Using these thid, let us calculate ai and bi and temp [ai] and temp[bi] as per the code above.

thid =0

ai=0, bi= 0 + n/2= 0 + 8/2=4

temp[0]=g_idata[0]= 1

temp[4]=g_oidata[4]=5

thid=1

ai=1, bi=1+8/2=5

temp[1]=g_idata[1]= 2

temp[5]=g_oidata[5]=6

thid=2

ai=2, bi=2+ 8/4=6

temp[2]=g_idata[2]= 3

temp[6]=g_oidata[6]=7

thid=3

ai=3, bi=3 + 8/4= 7

temp[3]=g_idata[3]= 4

temp[7]=g_oidata[7]=8

Thus we see that all the values from global memory has been loaded successfully into shared memory in temp, and my modified kernel is working fine till this point. Now temp has this data: temp[1 2 3 4 5 6 7 8]

Now let us analyse the remaining portion of the code based on the values calculated for temp above:

int thid1=threadIdx.x;  //Note this; I introduced thid1

	for (int d = 2*blockDim.x >>1; d > 0; d >>= 1) // build sum in place up the tree

	{

	

		__syncthreads();

		if (thid1< d)

		{

			int ai = offset*(2*thid1+1)-1;

			int bi = offset*(2*thid1+2)-1;

		   temp[bi] += temp[ai];

		

		}

		offset *= 2;

	}

  __syncthreads();

g_odata[ai] = temp[ai];

g_odata[bi] = temp[bi];

}

Initial value of d= 2 * blockDim.x= 2x2 =4<<1 = 2 (<<1 is nothing but division by 2), which is greater than 0, so the statements in for loop will execute as shown below:

Also thid1 will assume two values only 0 and 1 (2 threads per block, one thread loading two elements. In case of the original code it has 4 values 0,1,2,3,4 )

Result of first iteration

offset=1;

d=2

thid1= 0, 1

if (thid1<d) holds true for 0 and 1. Both thread 0 & 1 will work on the data:

thid1 = 0

ai= offset * (2 thid1 + 1) -1 = 1 (2 x 0 +1) - 1= 0

bi= offset * (2 thid1 + 2) -1 = 1(2 x 0 +2)-1 =1

temp[bi] = temp[bi] + temp[ai];

temp[1]= temp[1] + temp[0]= 2+1=3

thid1 = 1

ai= offset * (2 thid1 + 1) -1 = 1 (2 x 1 +1) - 1= 2

bi= offset * (2 thid1 + 2) -1 = 1(2 x 1 +2)-1 =3

[b] temp[bi] = temp[bi] + temp[ai];[/b

temp[3]= temp[3] + temp[2]= 4+3=7


Thus after first iterations we have following values in temp: [1 3 3 7 5 6 7 8 ] (It is to be noted that i am concentrating only on block 0 here )

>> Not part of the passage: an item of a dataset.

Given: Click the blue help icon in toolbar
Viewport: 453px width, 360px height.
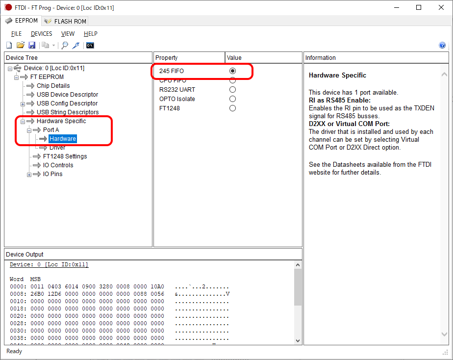Looking at the screenshot, I should [442, 46].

Result of Second Iteration

offset=2;

d=1

thid1= 0, 1

if (thid1<d) holds true for only 0. Only thread 0 will work on the data:

thid1 = 0

ai= offset * (2 thid1 + 1) -1 = 2 (2 x 0 +1) - 1= 1

bi= offset * (2 thid1 + 2) -1 = 2(2 x 0 +2)-1 =3

temp[bi] = temp[bi] + temp[ai];

using the updated values of temp above

temp[3]= temp[3] + temp[1]= 7+3=10

.

The loop will stop here. The final first four values in temp and thus g_odata SHOULD be 1 3 3 10

But when I compile this I get the values [b]1 3 3 256[/b basically temp[3] is a garbage. I am unable to figure out why this discrepancy between theoretical and compiled values are coming up? For the time being time being I am not bothering about temp[4], temp[5] temp[6] temp[7] which are in the block 1.

I shall be grateful to you for your help here.